The South Terminal in Boston not only is the largest station in the world, but sends out daily more than 400 trains, nearly twice the number despatched from the Grand Central Station by the three roads starting from there. The next largest number sent from any station in this country is about 350 from the Boston and Maine terminal in Boston, and the next about 325 from the Broad Street Station, Philadelphia. Then come the Grand Central Station, New York, and the Reading Terminal, Philadelphia.

But these figures do not equal those of the great London terminals. There one station sends out 700 trains daily, the greatest number from any one station in the world, and all of the twelve great terminals send out large numbers of trains.

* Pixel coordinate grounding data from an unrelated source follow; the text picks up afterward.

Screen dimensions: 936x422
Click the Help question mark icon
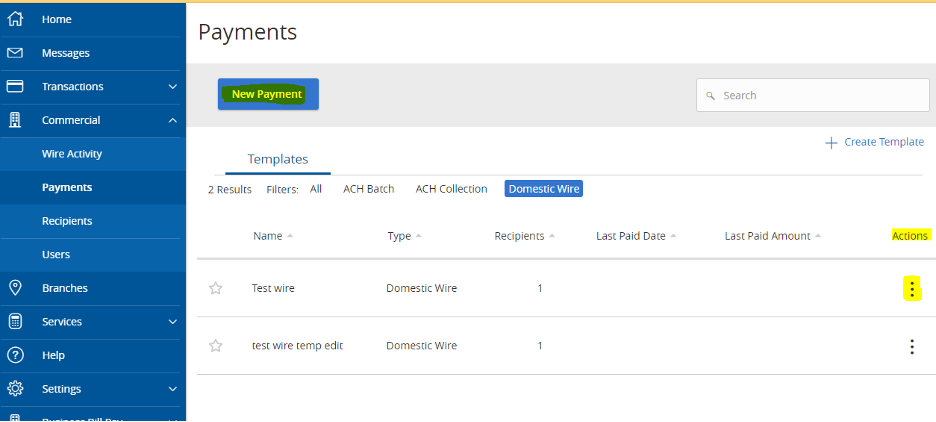[x=15, y=355]
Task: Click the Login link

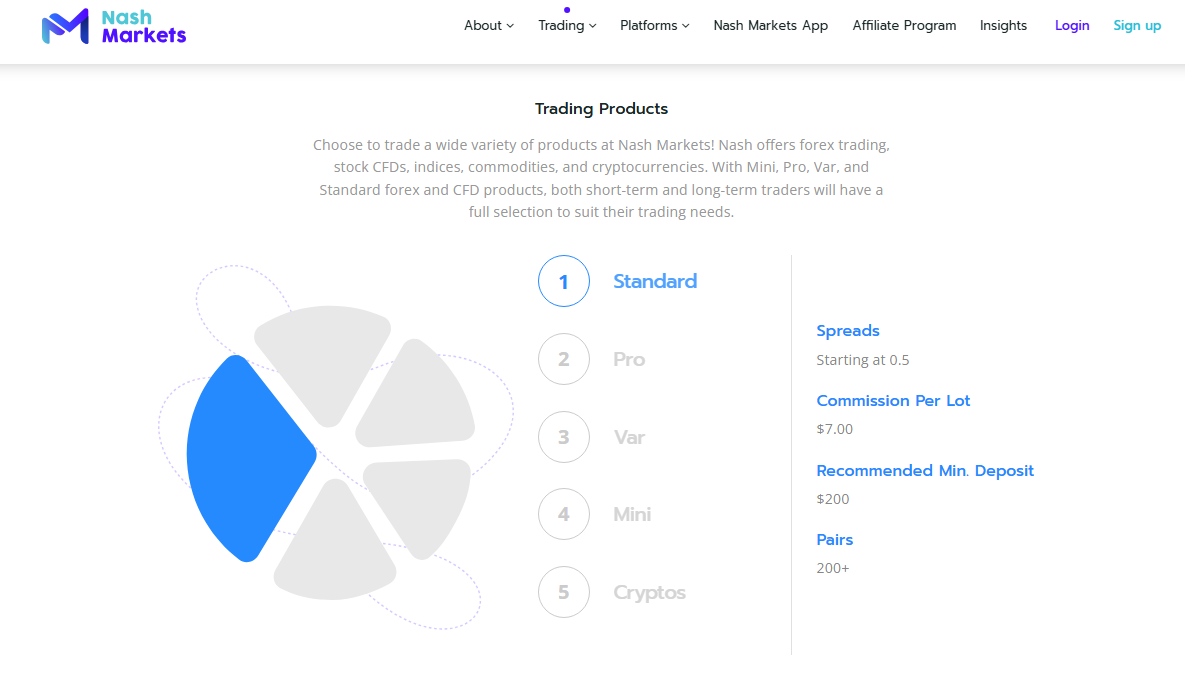Action: tap(1072, 26)
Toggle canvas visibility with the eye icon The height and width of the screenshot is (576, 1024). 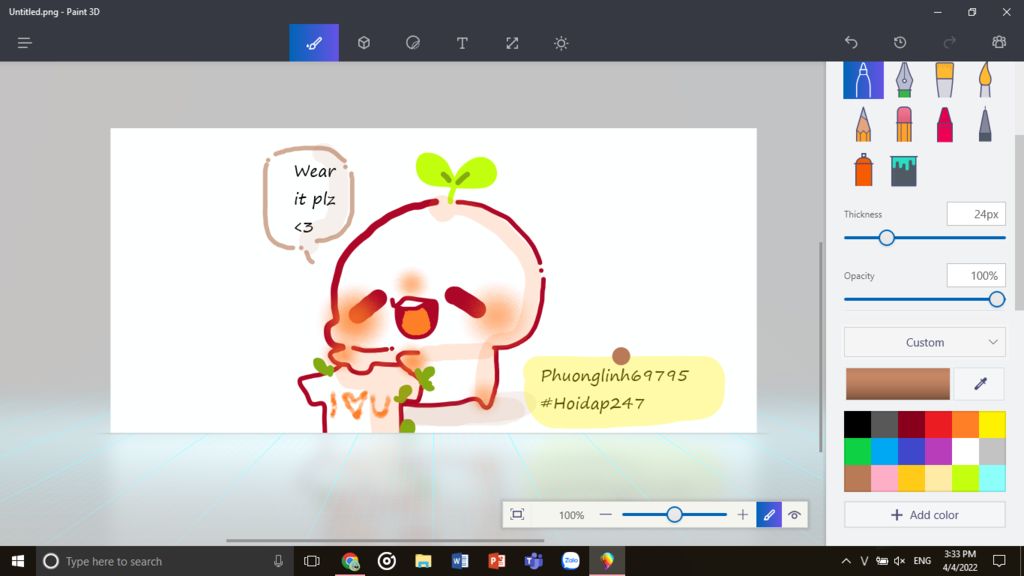click(794, 514)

Including all suburban trains, and figuring on a mean average of winter and summer, the regular scheduled trains leave the four great centers in the following numbers daily, the figures being for all roads and approximately correct: New York city, 1,400; Boston, 1,000; Philadelphia, 850; Chicago, 850. No other American city has 400.

Good Road-Beds Abroad.

The road-bed and the operating equipment are better in England and some parts of France and Germany than in America, and, owing to the ever-prevailing precautions, accidents are only about one-fifth as frequent as in America. All the principal roads in England have two tracks and many main lines have four.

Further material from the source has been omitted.